Young solo readers will be excited to discover the first titles in two new series from Oxford University Press
Mirabelle Gets up to Mischief
Meet Isadora Moon’s older cousin, the half fairy, half witch and absolutely adorable, Mirabelle Starspell.
It’s the day of the Midsummer Dance, highlight of the fairy year, and Mirabelle is under strict instructions from her (fairy) dad to keep her witch side firmly under control: potions, pointy hats and cauldrons must remain at home.
As she gets ready for the event, Mirabelle comes upon a couple of necklaces from each of which dangles a tiny potion bottle. No harm in putting something special in them and tucking them out of sight under her dress surely? After all, she’s not intending to use them.
But when Mirabelle meets up with Isadora the temptation to sneak off and experiment with the contents of those bottles proves irresistible for big cousin M.
Thank goodness for Seraphina Starspell – Mirabelle’s mum – who comes to her aid to prevent the entire evening being wrecked; and It’s a very penitent young Mirabelle who eventually comes down to earth right in front of her Dad.
Luckily for her, he understands the importance of his daughter being herself and comes up with the perfect way for Mirabelle to become a responsible speller.
New solo readers, especially the rule-benders among them, will love Mirabelle and her exploits, as well as the fact that she acts as narrator of her own magic doings illustrated in those uber-cool, purple and black illustrations of Harriet’s.
More mischievous magic will certainly be the order of the day.

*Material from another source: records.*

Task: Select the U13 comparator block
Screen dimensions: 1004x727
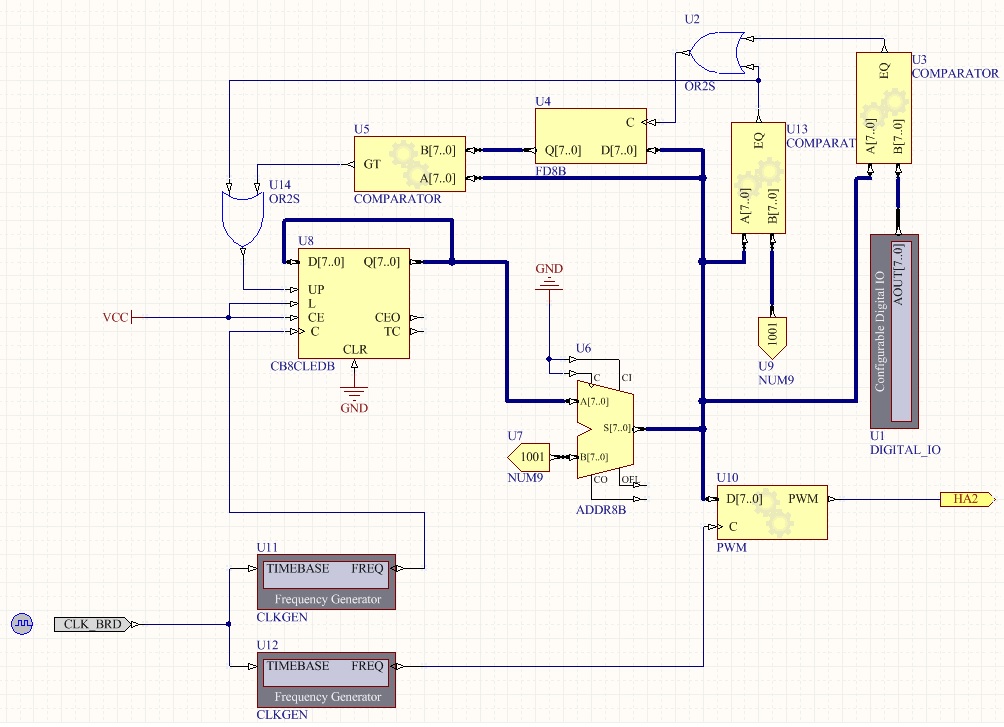Action: click(x=757, y=178)
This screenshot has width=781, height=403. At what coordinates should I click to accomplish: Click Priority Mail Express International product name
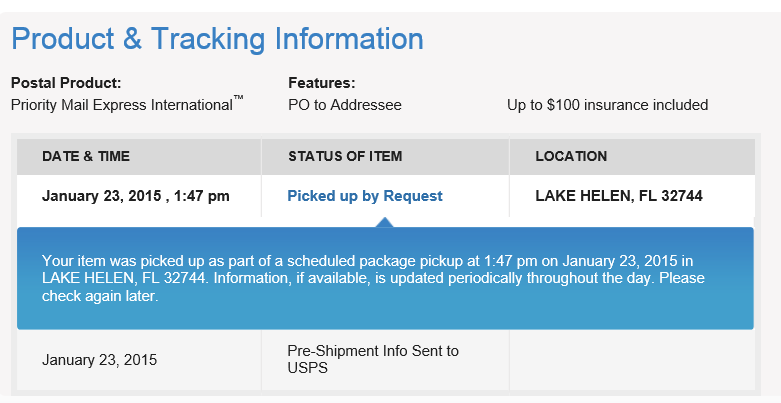tap(122, 105)
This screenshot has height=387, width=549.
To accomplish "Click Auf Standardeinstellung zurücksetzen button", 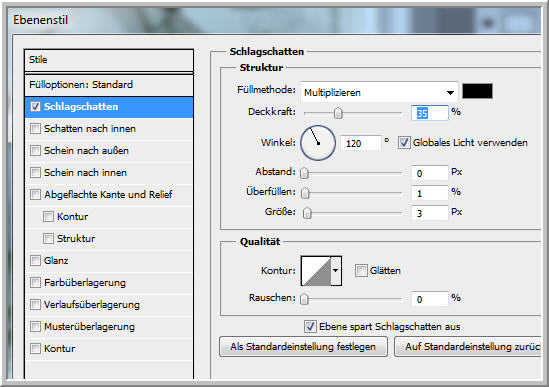I will (x=468, y=347).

Leo’s Map of Monsters: The Armoured Goretusk
Kris Humphrey, illustrated by Pete Williamson
It’s Leo Wilder’s ninth birthday and he’s been eagerly anticipating the letter telling him of his assignment. What he receives is an envelope marked TOP SECRET followed shortly after by a knock at the door.
It’s none other than Gilda the village chief who announces to Leo’s mother that she needs to ‘borrow’ her son.
Ordering him to remain silent, Gilda leads the boy out of the village and into the forest to a cabin. There he meets the village Guardian Henrik who tells him of the dangerous monsters lurking outside the village walls. Telling Leo that he too has Guardian work to do, Gilda leaves them together.
Henrik shows the boy the Map of Monsters with its different colour lights for the habitats of various kinds of monster. He also shows him the wound on his own leg made by an Armoured Goretusk and tells Leo that it’s not only the villagers but the monsters that it’s their job to keep safe.
There’s a secret at stake and it’s down, to Leo, armed with a pouch of stones and a slingshot, to turn the angry monster around in its tracks.
Can he succeed in his task? Perhaps, with some unexpected help …
And what will he decide about his future?
In addition to being gripped by Kris Humphrey’s story young solo readers will love the monstrous ‘zoological’ and ‘geological’ information at the back of the book, and be excited to learn this is just the first of Leo’s adventures.
Pete Williamson’s illustrations add further tension and sinister shivers to the telling.